“O Ruy sempre foi sorridente, carinhoso, comilão, animado, esperto e gordinho.” É dessa maneira que o biólogo José Luis Castellaro, 43, lembra do filho mais novo antes de o menino receber o diagnóstico de leucemia.
Com 4 anos e meio, Ruy Pereira Castellaro ainda não teve tempo para aproveitar as milhares de coisas boas que o mundo tem para lhe oferecer, mas já passou por provações que poucos adultos conseguiriam aguentar. Em fevereiro do ano passado, ele recebeu o diagnóstico em Ribeirão Preto, onde a família mora: leucemia mieloide aguda. Logo se submeteu à quimioterapia e seu organismo respondeu bem. Ou era o que parecia.
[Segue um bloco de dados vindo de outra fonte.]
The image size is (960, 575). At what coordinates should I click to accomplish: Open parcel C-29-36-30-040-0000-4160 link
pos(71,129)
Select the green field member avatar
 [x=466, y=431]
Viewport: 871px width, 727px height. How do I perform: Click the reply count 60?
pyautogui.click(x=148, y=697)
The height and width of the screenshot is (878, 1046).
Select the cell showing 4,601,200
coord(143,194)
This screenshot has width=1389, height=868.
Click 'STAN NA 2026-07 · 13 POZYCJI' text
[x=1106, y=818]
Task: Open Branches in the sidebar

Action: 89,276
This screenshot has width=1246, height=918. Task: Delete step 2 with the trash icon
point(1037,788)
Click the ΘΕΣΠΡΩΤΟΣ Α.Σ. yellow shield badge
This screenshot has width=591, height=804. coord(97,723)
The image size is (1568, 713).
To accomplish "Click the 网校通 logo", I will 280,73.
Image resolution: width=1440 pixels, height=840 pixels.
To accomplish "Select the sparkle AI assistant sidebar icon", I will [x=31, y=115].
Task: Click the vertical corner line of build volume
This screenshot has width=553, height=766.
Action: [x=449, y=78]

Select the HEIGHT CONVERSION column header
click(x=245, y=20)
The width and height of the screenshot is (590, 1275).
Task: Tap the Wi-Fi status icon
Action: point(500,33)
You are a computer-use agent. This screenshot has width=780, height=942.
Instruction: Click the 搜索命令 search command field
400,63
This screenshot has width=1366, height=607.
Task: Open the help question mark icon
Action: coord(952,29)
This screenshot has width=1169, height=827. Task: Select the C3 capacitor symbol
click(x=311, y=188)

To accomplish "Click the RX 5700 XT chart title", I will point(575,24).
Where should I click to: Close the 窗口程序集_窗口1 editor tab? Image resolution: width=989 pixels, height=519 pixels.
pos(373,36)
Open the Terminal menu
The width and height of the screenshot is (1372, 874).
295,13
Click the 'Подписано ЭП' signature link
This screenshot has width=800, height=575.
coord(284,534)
“Neste mês, o tratamento do Ruy estava em manutenção (doses de quimioterapia um pouco menores). Todos os testes diziam que a doença havia desaparecido. Porém, essa dosagem estava fazendo com que os componentes sanguíneos demorassem muito para se restabelecer, fato que chamou a atenção dos médicos. Então, fizeram um novo exame de medula óssea na última terça-feira e constataram que a doença havia retornado”, explicou o pai do menino.
Agora a vida de Ruy não depende apenas de como ele reage aos medicamentos e nem dos médicos do Hospital das Clínicas de Ribeirão Preto, onde faz o tratamento desde o primeiro diagnóstico. Para conseguir receber uma dose potente de quimioterapia capaz de exterminar a leucemia, o garoto precisa de um transplante de medula óssea. O problema é que ninguém em sua família é compatível, o que transfere todas as esperanças dos Castellaro para a existência de algum doador compatível no Redome, banco de dados de medula óssea do Inca (Instituição Nacional de Câncer).
“O tratamento será feito com a substituição da maioria dos quimioterápicos para destruir o câncer que os outros medicamentos não conseguiram. O problema é que esses medicamentos também atacam as células sadias da medula óssea”, afirmou Castellaro.
Segundo ele, quando esta fase tiver destruído todo o câncer, a medula óssea de Ruy estará muito debilitada. Por isso há a necessidade do transplante. “Sem o transplante, as chances de meu filho sobreviver são mínimas.”